▸ **What to do**: List all lines of the data that include the string "computer".
### Dataset records
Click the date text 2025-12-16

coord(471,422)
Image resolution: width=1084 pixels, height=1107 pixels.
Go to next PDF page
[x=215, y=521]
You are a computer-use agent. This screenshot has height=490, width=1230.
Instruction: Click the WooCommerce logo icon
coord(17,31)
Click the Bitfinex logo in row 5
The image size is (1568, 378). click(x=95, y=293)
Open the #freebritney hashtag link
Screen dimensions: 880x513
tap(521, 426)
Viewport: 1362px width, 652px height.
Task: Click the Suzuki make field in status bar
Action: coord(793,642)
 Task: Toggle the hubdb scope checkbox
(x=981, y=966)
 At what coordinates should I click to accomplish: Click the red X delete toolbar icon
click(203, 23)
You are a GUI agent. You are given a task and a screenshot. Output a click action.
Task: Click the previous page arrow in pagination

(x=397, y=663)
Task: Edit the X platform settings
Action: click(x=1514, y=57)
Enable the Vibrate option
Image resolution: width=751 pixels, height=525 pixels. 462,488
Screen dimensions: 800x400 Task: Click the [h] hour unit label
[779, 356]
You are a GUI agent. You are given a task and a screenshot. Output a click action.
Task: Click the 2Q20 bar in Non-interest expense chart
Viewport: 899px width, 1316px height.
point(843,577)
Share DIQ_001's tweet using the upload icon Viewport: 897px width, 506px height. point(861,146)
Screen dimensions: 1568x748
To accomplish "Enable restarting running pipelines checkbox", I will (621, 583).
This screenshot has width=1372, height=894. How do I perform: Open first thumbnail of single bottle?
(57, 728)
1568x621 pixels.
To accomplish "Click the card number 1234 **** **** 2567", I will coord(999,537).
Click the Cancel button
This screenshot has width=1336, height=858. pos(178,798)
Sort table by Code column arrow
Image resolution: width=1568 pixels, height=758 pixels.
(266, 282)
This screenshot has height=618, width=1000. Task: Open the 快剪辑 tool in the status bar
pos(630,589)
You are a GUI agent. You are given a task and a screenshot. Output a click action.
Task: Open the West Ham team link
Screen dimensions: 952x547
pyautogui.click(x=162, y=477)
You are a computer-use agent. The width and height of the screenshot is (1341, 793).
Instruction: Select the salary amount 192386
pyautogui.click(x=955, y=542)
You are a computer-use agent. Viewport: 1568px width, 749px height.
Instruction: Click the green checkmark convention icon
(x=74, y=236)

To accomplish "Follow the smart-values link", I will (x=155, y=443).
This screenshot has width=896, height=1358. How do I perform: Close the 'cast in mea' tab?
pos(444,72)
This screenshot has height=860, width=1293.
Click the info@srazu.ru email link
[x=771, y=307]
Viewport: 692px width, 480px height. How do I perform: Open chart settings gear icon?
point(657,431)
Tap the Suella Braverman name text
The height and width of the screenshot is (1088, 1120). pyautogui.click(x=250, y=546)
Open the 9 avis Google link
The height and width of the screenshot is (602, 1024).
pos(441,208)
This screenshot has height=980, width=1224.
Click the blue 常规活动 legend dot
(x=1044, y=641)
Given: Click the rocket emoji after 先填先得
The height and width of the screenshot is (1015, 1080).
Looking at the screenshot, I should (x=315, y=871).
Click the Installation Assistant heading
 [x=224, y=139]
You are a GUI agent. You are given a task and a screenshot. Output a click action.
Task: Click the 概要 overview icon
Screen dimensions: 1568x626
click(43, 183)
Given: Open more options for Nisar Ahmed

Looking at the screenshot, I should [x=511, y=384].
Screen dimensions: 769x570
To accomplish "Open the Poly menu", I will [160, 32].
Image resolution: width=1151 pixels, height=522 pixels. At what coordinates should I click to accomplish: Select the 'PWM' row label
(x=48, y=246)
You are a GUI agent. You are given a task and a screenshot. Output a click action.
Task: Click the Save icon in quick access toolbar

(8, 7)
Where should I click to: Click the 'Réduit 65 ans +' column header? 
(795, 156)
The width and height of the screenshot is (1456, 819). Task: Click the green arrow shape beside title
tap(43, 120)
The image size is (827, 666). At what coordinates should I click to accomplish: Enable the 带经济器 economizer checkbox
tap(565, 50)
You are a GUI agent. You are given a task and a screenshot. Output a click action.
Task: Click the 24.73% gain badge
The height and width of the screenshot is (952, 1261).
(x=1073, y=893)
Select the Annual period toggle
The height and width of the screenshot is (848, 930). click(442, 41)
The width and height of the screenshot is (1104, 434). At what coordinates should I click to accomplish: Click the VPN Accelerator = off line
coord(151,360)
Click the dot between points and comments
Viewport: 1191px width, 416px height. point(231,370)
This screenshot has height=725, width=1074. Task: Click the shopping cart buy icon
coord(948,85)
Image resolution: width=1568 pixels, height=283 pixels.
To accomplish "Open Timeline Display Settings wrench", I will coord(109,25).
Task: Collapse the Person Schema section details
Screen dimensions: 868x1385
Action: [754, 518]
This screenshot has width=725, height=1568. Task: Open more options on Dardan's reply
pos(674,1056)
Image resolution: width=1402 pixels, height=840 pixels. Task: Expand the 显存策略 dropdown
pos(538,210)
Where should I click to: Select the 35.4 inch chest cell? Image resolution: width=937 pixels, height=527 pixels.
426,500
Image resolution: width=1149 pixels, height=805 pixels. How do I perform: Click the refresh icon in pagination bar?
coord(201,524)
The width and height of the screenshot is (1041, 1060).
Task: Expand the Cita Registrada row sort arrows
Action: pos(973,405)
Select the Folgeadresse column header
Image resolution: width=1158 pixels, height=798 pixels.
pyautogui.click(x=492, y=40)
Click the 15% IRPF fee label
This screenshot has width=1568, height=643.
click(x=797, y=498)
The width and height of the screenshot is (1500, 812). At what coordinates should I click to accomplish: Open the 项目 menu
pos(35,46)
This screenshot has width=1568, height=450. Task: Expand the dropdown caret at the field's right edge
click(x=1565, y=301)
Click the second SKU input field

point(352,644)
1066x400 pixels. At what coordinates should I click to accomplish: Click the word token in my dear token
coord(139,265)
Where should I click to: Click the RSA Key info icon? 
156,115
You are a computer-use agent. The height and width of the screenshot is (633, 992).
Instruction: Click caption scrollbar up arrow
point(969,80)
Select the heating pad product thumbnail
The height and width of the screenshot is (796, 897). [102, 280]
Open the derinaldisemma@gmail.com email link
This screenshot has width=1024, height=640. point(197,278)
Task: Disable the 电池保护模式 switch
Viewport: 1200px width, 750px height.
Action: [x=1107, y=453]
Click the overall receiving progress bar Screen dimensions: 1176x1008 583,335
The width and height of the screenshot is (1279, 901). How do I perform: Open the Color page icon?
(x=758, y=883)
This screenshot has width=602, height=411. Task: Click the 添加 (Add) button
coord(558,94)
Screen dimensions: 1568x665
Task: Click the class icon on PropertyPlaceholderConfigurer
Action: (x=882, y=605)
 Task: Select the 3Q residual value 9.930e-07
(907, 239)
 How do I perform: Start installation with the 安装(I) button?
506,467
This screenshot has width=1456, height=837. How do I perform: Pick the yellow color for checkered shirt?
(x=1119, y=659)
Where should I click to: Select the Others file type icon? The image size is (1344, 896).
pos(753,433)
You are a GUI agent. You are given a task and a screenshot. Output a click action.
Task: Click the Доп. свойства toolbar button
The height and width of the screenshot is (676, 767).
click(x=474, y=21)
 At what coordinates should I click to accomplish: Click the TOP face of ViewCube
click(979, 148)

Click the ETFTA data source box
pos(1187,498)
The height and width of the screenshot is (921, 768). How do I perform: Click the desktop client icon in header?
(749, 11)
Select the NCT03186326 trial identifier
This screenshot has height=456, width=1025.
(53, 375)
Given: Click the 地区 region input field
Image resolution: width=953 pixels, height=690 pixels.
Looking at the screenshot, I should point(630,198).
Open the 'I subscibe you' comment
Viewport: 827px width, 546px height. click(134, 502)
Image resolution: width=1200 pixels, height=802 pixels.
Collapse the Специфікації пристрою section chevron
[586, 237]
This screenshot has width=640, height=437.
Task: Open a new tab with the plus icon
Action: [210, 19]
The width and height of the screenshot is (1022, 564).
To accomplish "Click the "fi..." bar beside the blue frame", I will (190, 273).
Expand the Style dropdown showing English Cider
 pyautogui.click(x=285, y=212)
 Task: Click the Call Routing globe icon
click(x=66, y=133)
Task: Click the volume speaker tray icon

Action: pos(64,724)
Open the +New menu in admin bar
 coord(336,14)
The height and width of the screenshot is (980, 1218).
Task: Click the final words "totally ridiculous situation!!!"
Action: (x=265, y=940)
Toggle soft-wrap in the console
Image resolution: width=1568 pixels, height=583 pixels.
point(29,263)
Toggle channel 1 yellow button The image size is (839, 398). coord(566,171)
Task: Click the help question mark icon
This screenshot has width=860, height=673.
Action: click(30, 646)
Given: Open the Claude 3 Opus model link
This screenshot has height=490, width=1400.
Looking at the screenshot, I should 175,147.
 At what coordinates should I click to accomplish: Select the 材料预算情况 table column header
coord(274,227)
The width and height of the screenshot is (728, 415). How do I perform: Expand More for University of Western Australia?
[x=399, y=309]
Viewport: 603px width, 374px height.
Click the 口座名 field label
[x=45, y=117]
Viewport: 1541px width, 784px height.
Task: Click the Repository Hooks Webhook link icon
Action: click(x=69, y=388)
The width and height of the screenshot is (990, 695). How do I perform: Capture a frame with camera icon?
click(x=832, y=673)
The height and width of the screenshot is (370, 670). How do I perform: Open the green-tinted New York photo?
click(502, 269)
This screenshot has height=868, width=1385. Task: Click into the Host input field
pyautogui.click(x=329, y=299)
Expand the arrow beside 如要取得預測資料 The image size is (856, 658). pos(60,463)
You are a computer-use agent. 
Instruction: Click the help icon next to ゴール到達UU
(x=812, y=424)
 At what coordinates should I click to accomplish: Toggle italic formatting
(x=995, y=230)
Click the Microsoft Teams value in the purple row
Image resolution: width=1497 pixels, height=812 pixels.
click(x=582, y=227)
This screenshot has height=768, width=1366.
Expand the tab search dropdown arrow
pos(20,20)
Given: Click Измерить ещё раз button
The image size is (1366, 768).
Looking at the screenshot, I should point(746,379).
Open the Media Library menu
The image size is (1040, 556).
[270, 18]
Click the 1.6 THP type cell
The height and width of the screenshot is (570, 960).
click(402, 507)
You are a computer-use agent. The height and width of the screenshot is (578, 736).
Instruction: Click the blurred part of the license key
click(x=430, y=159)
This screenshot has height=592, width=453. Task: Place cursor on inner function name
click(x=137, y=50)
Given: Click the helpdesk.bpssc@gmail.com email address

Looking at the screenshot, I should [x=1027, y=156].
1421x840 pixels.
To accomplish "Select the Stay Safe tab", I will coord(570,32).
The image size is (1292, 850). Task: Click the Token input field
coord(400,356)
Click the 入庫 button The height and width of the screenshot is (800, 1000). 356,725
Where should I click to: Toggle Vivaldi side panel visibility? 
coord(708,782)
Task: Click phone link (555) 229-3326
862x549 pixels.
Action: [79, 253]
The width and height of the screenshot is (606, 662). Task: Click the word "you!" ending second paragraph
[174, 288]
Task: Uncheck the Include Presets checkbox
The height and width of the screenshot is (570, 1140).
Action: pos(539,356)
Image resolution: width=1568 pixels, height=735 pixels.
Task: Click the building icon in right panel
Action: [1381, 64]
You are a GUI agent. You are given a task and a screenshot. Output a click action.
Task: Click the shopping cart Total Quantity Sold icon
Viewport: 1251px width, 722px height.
######
▸ **Solution below**:
You are a computer-use agent. This screenshot has height=490, width=1230.
You are a computer-use agent. The width and height of the screenshot is (1341, 793).
You are a computer-use agent. Viewport: 1568px width, 749px height.
You are a computer-use agent. The height and width of the screenshot is (633, 992).
You are a computer-use agent. 
You are a computer-use agent. The height and width of the screenshot is (578, 736).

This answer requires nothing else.